Stovall, in a quick review of his 20 years on this earth, had never been cut. He’d never lost blood. He’d never caught an arrow or a bullet or skinned his knuckles open in a fist fight. Other than a simple broken arm, set by a wagon master east of the big river a dozen years earlier, he’d never known significant pain or couldn’t recall it as real. Not until now. Stunned, remembering how he often wondered what pain would feel like, the knowledge had come to him in abrupt fashion. Pain finally said it was not a stranger, as if it had been in his general area since the day he was born. And it was no surprise that more than one part of his body hurt. So far in this life he had been lucky. Was his luck beginning to run out? That thought jumped at him, surprising him as much as the bushwhacker, as much as the shot itself.

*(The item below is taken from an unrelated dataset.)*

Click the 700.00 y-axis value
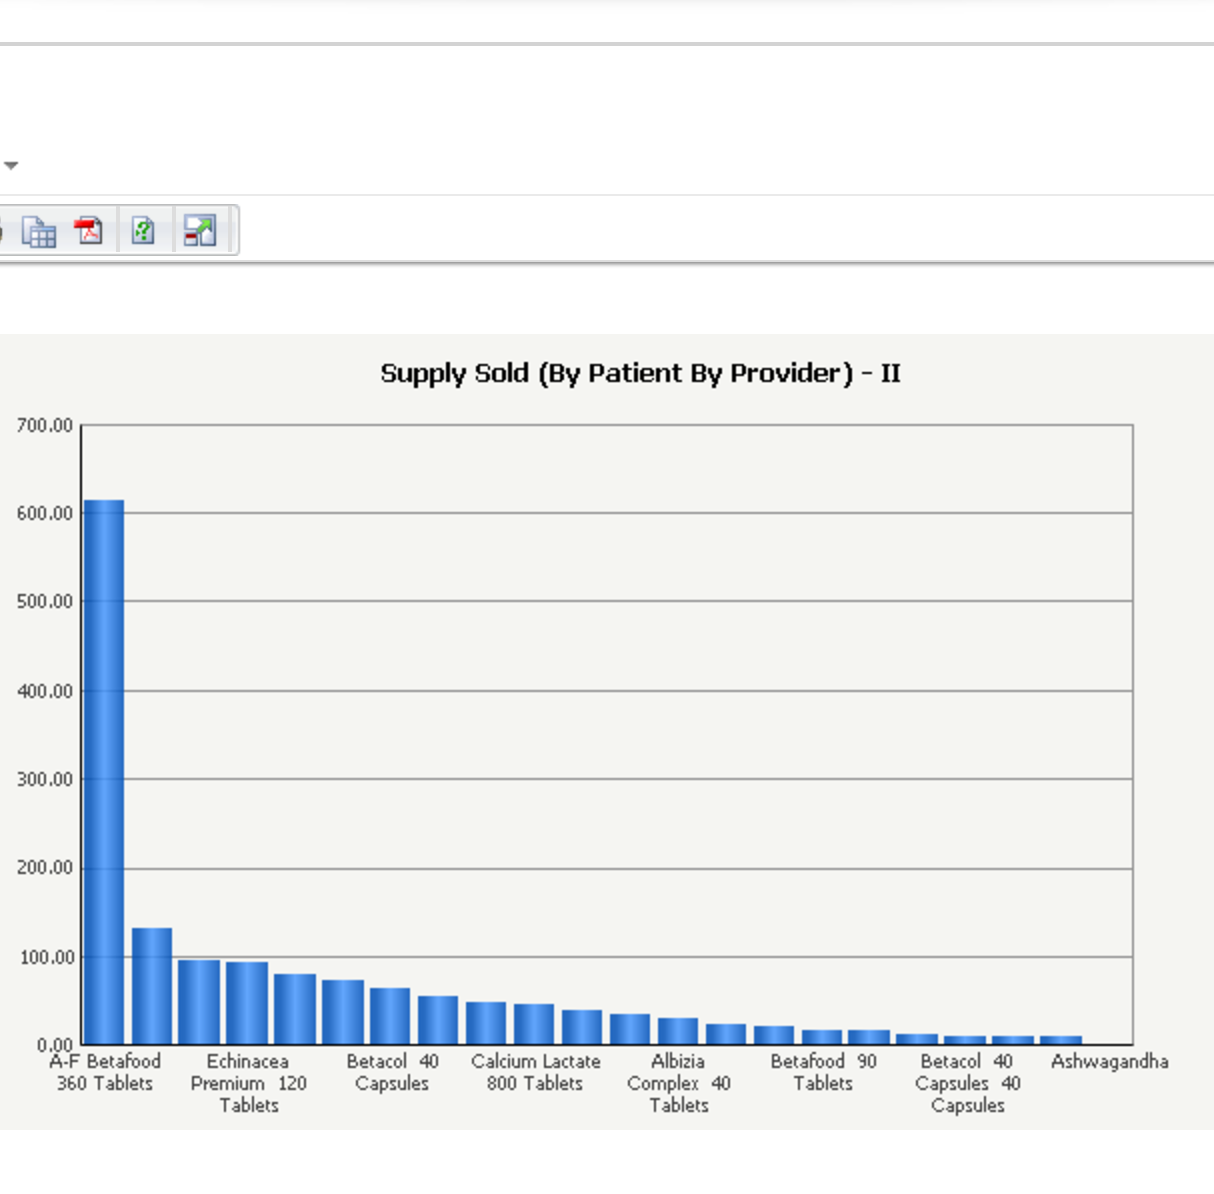 point(45,426)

Other thoughts, in quick order, ran the gamut of his mind: who, being first; why, a close second; and what next, a tight third. The last, with a quick thrust, said it was important enough to dwell on. Breathing lightly, cocooning his body in place under the overhang, he traced his day from the time he swung a leg over the saddle. No one had trailed him, not out on the grass and not in this constricted passage; not all the whole way from the marshal’s office in Walding. So it was someone who had been waiting for him, believing he’d take this short cut from Walding that most of the local folks knew. Up there, hidden in the rocks and rugged crests, would be remains of the wait and watch – an old fire, a sleeping place, and down here somewhere, tight in against the cliff, a horse had to be tethered at the base of the canyon waiting for the shooter to descend . That was a certainty. Nobody got anyplace without a horse west of the Mississippi. Coronado’s gift of horses had opened up the country, from west of Kentucky all the way to the Pacific Ocean. Now it had brought a bushwhacker to the feet of the high rocks.
And Stovall was afoot.
With no horse of his own, he’d have to find the shooter’s horse, get away on the animal before the shooter made the trip down. He measured the descent as taking at least the better part of an hour and the climb would have been longer.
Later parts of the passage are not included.